La netta presa di posizione delle associazioni è affidata a una nota, che spiega: “Lo screening neonatale è prevenzione, è un programma che fa la differenza, talvolta, tra la vita e la morte, sicuramente tra una vita in discreta salute e una vita di malattia e disabilità, le cui conseguenze ricadono su chi ne è affetto, sulle famiglie e, infine, proprio sul sistema sanitario e sociale”.
Il documento chiede, poi, delucidazioni circa i motivi di questi rallentamenti e di utilizzare i fondi a disposizione per accelerare l’Iter: “Sappiamo che i fondi non sempre sono sufficienti e saremmo felici se fossero di più, ma quelli per lo screening sono stati stanziati da anni e anche rifinanziati nel tempo, e altri potrebbero essere stanziati a fronte però di una programmazione e utilizzo da parte delle Regioni. Quello che è certo è che, a oggi, i cittadini devono fare i conti con situazioni territoriali molto eterogenee”.
In quali regioni si fa screening neonatale sulla Sma?
Come illustrato dalla nota, infatti, regioni come Lazio, Toscana, Puglia e Liguria hanno già avviato programmi di screening neonatale per la SMA (atrofia muscolare spinale). Si dovrebbe partire a breve anche in Piemonte, Trentino, Veneto, Friuli-Venezia Giulia e Abruzzo.
In Lombardia, Veneto, Trentino, Friuli-Venezia Giulia, Liguria, Toscana e Umbria sono, inoltre, stati attivati progetti per malattie metaboliche e genetiche ancora escluse dal panel nazionale. Parliamo di patologie come la mucopolisaccaridosi di tipo I, le malattie di Fabry, Gaucher e Pompe, le immunodeficienze combinate gravi (SCID), l’adrenoleucodistrofia legata all’X (X-ALD) e la leucodistrofia metacromatica (MLD).

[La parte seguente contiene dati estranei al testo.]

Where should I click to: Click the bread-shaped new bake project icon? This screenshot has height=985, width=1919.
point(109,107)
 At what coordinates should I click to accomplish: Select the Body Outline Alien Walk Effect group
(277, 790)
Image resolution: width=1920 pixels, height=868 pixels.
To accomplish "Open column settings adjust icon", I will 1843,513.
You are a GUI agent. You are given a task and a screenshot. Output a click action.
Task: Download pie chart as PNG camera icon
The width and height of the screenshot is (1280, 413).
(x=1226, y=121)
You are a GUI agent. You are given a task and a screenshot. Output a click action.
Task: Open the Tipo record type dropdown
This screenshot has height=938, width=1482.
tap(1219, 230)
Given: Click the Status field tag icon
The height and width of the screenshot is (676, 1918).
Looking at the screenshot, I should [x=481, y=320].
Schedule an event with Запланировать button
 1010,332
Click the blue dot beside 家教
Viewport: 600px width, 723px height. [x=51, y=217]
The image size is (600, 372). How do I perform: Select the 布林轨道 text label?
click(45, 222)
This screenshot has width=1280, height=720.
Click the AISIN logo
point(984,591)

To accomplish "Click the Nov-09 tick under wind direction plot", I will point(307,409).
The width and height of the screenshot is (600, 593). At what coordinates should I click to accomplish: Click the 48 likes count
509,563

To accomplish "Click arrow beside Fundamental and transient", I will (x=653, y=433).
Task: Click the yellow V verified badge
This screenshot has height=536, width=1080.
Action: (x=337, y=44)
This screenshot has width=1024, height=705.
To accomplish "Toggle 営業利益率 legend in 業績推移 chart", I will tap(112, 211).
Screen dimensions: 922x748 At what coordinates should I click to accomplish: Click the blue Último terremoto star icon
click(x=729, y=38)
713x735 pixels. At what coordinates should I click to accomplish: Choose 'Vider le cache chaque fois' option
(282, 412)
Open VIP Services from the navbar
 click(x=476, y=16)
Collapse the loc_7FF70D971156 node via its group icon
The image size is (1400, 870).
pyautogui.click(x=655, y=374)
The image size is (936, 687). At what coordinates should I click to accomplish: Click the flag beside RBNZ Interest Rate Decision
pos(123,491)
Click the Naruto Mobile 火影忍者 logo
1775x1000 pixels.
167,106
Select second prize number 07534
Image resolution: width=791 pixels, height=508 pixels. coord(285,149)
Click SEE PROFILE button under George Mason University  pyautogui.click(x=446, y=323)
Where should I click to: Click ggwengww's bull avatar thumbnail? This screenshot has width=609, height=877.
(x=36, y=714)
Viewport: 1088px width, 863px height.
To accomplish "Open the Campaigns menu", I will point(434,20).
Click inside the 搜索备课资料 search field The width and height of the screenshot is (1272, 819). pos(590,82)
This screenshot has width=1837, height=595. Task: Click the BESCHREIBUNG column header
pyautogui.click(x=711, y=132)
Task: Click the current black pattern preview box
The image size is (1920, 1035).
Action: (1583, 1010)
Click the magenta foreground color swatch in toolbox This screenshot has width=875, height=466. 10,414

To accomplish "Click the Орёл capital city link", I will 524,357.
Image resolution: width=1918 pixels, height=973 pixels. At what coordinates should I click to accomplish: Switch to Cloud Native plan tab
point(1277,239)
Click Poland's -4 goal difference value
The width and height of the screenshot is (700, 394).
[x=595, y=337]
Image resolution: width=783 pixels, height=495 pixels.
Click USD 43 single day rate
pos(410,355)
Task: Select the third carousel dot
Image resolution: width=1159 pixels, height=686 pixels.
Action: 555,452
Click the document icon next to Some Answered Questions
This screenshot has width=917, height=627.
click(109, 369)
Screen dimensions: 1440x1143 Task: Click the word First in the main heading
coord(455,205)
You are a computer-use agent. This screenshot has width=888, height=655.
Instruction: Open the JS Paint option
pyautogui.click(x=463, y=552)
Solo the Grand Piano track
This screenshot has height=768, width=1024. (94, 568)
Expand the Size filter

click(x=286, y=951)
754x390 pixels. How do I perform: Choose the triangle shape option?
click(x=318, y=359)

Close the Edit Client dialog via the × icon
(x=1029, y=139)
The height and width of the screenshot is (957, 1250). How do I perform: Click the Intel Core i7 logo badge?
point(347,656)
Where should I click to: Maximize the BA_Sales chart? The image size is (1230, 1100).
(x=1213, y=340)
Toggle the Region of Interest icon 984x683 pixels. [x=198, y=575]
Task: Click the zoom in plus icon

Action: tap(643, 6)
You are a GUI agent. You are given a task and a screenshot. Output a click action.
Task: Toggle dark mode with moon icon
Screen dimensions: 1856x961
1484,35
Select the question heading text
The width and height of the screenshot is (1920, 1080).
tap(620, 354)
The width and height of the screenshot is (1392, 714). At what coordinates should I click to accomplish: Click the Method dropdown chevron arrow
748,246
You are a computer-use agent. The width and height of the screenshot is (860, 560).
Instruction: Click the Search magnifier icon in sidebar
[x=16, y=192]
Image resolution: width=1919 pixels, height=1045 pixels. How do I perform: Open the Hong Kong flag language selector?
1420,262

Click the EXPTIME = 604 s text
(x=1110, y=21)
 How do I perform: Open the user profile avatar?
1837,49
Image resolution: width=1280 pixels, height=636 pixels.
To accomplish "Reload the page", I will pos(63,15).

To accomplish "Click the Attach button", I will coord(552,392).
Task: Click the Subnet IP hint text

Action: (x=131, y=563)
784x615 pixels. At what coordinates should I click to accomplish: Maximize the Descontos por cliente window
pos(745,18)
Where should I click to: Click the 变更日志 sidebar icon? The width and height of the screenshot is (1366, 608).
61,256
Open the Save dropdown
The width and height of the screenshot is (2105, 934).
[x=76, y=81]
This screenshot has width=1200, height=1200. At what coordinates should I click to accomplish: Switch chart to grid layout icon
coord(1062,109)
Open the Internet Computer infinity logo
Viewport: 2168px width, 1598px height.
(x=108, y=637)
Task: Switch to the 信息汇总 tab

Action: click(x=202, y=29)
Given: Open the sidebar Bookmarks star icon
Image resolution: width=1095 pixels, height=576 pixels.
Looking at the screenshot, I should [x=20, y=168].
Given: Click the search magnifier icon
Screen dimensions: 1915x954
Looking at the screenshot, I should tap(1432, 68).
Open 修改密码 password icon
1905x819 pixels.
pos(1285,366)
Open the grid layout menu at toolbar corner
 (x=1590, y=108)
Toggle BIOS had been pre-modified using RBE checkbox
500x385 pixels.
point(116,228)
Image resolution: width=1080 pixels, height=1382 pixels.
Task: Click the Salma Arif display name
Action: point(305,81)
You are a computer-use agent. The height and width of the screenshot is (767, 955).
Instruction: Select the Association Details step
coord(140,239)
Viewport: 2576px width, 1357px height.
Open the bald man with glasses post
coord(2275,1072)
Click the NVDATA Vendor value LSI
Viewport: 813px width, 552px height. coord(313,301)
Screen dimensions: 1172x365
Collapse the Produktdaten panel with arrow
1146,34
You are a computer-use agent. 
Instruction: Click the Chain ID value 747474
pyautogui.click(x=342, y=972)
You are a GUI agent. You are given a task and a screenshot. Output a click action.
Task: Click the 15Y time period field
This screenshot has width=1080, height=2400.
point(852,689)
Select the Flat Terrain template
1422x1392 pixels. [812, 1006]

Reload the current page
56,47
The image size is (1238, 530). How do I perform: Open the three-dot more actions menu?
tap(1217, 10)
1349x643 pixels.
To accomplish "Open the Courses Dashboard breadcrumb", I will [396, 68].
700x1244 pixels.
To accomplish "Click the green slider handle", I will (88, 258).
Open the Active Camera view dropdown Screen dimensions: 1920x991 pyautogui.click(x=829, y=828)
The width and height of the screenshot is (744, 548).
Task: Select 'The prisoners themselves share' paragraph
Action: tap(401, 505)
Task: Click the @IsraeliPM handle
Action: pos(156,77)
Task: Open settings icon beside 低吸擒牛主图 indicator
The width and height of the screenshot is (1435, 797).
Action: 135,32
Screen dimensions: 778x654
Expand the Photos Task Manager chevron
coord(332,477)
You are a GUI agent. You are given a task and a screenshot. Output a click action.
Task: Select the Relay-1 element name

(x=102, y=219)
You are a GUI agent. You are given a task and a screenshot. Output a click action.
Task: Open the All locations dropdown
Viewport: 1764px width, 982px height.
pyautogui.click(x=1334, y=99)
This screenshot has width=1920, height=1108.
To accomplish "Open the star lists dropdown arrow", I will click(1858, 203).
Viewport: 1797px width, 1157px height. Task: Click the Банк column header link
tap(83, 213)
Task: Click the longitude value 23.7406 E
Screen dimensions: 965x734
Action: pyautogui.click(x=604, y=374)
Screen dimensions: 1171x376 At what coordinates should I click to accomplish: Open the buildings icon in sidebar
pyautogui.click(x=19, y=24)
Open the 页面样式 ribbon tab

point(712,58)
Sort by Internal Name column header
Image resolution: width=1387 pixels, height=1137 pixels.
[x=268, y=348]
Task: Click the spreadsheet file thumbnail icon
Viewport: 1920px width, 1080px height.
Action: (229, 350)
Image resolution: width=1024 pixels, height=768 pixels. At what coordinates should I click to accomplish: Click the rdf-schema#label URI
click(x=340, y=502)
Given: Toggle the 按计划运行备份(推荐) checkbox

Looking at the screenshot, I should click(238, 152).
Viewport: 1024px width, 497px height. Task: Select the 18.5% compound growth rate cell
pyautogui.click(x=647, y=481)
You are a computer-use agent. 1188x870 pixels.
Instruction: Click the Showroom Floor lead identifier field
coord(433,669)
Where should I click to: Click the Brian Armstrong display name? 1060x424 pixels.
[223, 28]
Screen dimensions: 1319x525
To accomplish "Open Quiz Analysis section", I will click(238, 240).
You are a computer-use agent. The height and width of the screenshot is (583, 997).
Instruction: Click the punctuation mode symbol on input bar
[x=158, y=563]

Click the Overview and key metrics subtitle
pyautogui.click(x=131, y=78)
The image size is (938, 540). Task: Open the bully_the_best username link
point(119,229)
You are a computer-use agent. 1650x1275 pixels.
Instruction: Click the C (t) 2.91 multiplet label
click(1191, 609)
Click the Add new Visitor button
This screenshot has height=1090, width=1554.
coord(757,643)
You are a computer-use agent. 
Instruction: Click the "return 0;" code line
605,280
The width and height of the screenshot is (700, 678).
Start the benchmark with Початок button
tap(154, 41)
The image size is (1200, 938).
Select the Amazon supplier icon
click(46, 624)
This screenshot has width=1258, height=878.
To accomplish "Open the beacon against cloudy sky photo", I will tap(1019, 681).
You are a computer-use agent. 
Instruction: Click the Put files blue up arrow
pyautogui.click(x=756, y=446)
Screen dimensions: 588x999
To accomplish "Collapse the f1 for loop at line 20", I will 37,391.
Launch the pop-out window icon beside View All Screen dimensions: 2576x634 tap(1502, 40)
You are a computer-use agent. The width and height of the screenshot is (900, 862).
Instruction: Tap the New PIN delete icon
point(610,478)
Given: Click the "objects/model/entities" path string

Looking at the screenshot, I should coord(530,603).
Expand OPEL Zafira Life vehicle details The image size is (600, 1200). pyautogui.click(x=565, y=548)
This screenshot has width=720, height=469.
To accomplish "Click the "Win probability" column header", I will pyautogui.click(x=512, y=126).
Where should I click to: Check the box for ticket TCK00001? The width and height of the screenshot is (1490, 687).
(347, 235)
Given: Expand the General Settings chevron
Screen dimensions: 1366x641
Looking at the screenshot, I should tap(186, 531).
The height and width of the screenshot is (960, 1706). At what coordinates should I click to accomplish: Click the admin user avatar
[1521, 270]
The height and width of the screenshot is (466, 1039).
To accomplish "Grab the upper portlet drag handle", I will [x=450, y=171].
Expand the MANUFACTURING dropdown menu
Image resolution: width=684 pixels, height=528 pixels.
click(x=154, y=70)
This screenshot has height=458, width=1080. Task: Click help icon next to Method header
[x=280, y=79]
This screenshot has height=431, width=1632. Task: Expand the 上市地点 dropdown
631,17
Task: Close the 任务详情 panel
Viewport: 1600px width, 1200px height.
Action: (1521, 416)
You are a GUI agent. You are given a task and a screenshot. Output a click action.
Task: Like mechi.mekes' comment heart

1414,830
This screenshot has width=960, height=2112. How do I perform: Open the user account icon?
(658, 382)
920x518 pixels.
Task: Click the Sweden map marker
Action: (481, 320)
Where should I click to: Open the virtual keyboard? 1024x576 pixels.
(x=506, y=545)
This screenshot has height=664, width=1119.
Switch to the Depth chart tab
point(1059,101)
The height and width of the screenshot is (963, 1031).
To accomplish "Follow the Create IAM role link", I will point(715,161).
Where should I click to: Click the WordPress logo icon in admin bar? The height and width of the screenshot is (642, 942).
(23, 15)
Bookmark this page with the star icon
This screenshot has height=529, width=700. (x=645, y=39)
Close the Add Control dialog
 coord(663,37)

La nota si chiude con l’appello a sbloccare il diritto dei bambini ad avere una chance di vita e quello delle persone con malattie croniche() e rare a poter accedere a prestazioni più aggiornate di quelle attuali, così da poter compiere un passo importante verso la garanzia di uguali diritti per tutti, donando maggiori speranze e una migliore qualità di vita ai pazienti.
Lo screening neonatale è un test non invasivo che permette di individuare precocemente numerose malattie, anche gravissime, entro i primi giorni di vita dei neonati.
Nel nostro Paese, lo screening neonatale è obbligatorio dal 1992 per 3 patologie: fenilchetonuria, ipotiroidismo congenito e fibrosi cistica. Negli ultimi anni e, in particolare dal 2016, si è passati allo screening neonatale esteso (SNE) che indaga oltre 40 diverse patologie metaboliche.